Ino e Atamante

Francesco Xanto Avelli
(Rovigo, c. 1487 – Urbino, c. 1542)

INO E ATAMANTE

1529-1530 ca.

PIATTO

Ceramica, maiolica, (cotto porcellanato)

Diametro: 25,5 cm;

Ubicazione sconosciuta

Iscrizioni:
Sul retro: “De ino et Athamate ifuriati.

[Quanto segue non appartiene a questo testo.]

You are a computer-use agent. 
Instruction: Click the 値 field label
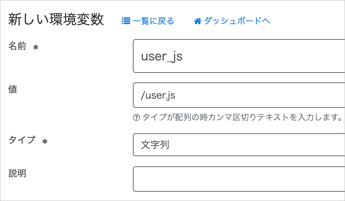point(13,89)
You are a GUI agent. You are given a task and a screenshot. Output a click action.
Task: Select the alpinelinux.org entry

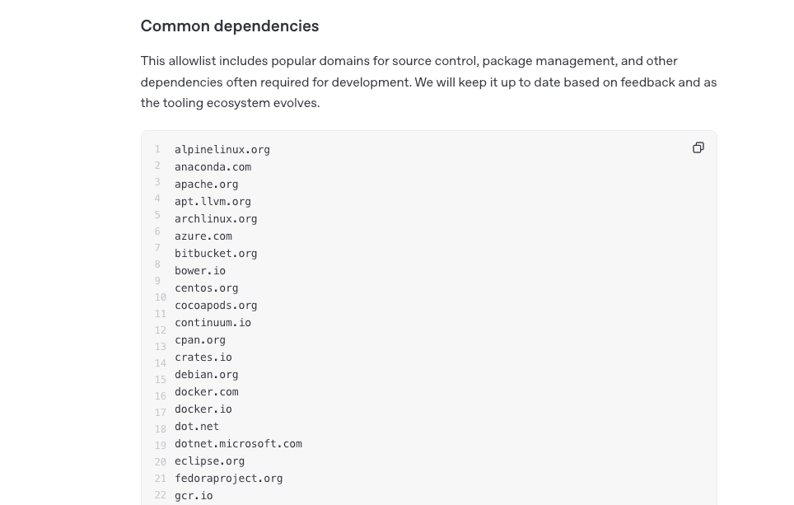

Fabula.”

Note:
Il piatto si presenta in buone condizioni conservative.

Provenienza:
Collezione Matthew Uzielli • Collezione Duc de Dino • Collezione Hnery Leroux.

Bibliografia:
Catalogo della vendita della collezione di Matthew Uzielli, 12-19 Aprile 1861, lotto n. 364; Catalogo della vendita della collezione di De Duc de Dino, 08 Maggio 1894, lotto n. 34; Catalogo della vendita di Henry Leroux, 26 Febbraio 1968, lotto n. 136; Triolo 1996.

Commento dell’opera:
Come in moltissimi altri esemplari decorati da Xanto, anche in questo caso si tratta di un episodio narrato nelle Metamorfosi di Ovidio, nello specifico nel Libro IV. La figura più a sinistra che, nuda, regge per la caviglia il fanciullino sopra l’acqua è da identificare appunto con Ino ed il bambino con suo figlio Melicerto. Sulla parte destra del piatto si constata una figura maschile, che deve essere intesa con il marito di Ino, ovvero Atamante, anch’egli rappresentato nudo, con un corpo dalla vigorosa muscolatura, còlto nell’atto in cui sta per lanciare il loro altro figlio Learco proprio nella direzione dello sperone roccioso che campeggia al centro dello spazio della composizione. In alto al centro è rappresentato lo stemma non ancora identificato con tre falci lunari argentee su fondo blu scuro.
Per la composizione Xanto ha fatto uso anche di alcune stampe come fonti iconografiche per creare le proprie figure, nello specifico la figura di Ino è ripresa dalla Contesa tra le Muse e le Pieridi di Gian Giacomo Caraglio da Rosso Fiorentino (Bartsch 28, p. 186, n. 53); il bambino, quindi Melicerta, è tratto dalla Danza di Cupidi di Marcantonio Raimondi da Raffaello (Bartsch 26, p. 215, n. 217) ed infine Atamante è citato dalla Strage degli Innocenti di Marco Dente di Ravenna da Baccio Bandinelli (Bartsch 26, p. 33, n. 21).